Work task:
Nothing but the lines holding the string "panel" should appear in the answer. Copy them from the entries.

Extracted records
· · · · ·
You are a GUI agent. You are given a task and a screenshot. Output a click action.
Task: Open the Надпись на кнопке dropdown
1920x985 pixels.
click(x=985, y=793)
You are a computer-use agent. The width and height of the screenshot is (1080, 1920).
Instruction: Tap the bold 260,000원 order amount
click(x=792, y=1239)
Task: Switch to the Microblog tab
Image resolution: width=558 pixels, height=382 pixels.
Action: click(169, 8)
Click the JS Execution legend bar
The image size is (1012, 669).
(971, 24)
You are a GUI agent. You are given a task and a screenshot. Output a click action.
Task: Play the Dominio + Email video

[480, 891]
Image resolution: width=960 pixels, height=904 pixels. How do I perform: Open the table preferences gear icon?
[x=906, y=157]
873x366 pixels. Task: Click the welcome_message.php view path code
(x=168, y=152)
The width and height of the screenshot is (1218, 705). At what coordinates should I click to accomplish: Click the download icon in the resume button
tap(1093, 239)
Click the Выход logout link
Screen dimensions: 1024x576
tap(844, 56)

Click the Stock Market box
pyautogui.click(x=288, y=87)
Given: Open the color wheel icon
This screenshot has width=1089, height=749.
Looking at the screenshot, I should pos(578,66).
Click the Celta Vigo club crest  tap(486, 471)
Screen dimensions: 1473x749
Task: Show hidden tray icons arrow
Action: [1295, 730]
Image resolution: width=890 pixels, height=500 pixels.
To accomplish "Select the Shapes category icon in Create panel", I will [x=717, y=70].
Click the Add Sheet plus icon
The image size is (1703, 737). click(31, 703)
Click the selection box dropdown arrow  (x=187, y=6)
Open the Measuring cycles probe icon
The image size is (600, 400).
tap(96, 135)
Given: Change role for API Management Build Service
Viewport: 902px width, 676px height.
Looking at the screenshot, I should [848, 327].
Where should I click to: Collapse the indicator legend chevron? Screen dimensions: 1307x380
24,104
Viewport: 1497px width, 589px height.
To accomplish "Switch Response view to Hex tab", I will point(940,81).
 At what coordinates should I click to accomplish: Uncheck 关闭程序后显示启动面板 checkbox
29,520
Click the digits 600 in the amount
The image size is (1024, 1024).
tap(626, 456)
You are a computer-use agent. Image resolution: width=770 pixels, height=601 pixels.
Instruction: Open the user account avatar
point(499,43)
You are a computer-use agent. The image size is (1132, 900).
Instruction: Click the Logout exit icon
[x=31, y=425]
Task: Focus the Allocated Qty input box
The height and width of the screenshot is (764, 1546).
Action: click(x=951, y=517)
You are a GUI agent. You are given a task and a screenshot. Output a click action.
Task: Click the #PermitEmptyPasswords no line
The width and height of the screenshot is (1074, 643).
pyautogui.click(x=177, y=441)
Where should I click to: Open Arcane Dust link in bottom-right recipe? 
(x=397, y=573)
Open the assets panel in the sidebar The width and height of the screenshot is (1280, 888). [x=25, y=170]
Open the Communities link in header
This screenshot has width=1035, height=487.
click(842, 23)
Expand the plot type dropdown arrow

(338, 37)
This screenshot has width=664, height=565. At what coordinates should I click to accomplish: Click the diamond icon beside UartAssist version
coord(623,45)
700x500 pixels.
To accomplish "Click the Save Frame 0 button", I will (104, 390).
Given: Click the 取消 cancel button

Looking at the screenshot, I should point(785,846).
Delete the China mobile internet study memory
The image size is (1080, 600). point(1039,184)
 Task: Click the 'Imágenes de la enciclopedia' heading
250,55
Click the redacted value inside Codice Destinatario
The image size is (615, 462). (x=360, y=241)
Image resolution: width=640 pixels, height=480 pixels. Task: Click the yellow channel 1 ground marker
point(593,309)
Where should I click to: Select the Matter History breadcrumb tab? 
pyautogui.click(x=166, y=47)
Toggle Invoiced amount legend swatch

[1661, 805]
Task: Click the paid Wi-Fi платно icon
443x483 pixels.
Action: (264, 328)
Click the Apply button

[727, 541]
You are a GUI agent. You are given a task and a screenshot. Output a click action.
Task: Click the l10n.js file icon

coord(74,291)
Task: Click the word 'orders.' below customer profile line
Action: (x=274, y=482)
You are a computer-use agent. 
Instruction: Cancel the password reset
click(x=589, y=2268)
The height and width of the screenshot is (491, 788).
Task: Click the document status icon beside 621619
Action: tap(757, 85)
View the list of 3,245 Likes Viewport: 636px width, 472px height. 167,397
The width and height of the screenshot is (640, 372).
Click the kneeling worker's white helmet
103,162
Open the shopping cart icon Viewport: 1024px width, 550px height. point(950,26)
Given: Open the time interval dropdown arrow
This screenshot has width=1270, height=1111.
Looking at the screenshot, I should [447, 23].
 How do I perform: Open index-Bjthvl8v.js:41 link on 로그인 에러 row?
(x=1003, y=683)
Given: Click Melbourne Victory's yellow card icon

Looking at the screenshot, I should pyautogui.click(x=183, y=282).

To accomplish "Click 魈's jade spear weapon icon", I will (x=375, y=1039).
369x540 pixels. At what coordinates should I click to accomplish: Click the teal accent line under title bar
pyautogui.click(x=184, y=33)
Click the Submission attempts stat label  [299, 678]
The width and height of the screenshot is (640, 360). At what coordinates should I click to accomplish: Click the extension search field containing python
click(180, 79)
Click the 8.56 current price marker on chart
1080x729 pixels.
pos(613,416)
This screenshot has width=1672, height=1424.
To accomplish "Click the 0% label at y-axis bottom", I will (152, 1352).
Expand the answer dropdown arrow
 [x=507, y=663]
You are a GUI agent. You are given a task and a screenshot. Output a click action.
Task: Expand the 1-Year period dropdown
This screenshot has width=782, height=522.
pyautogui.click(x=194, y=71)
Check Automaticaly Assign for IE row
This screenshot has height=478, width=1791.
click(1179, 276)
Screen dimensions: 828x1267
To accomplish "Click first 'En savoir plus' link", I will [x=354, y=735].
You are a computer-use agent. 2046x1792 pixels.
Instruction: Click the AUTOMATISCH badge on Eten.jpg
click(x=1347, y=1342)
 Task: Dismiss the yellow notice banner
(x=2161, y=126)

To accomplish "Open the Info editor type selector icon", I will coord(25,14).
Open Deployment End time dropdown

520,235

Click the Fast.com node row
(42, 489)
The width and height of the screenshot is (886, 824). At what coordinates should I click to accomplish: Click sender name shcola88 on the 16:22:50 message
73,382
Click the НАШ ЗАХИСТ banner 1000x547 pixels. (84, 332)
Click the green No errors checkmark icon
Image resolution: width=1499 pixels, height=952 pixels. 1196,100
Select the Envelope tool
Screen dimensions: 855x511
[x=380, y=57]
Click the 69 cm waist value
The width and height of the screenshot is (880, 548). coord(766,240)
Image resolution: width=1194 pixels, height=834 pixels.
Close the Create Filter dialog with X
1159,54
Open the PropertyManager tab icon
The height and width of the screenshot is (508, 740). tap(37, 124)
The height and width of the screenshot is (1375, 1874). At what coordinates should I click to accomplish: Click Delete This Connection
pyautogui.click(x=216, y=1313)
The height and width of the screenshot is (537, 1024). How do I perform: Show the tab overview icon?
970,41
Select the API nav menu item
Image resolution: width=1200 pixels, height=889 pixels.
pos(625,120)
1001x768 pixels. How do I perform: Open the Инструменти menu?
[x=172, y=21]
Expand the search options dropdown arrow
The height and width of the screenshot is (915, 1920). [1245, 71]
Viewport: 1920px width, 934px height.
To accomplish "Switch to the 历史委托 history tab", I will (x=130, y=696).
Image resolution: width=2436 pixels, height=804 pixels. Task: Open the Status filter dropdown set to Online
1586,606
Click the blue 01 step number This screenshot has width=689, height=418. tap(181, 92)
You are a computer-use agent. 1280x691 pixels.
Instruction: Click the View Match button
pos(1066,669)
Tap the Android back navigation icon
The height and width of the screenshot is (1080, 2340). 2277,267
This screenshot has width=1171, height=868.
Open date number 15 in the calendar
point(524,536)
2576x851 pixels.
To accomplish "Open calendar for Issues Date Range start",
· · · · ·
Written solution:
To accomplish "Select the Shapes category icon in Create panel", I will [x=717, y=70].
Open the assets panel in the sidebar The width and height of the screenshot is (1280, 888). [x=25, y=170]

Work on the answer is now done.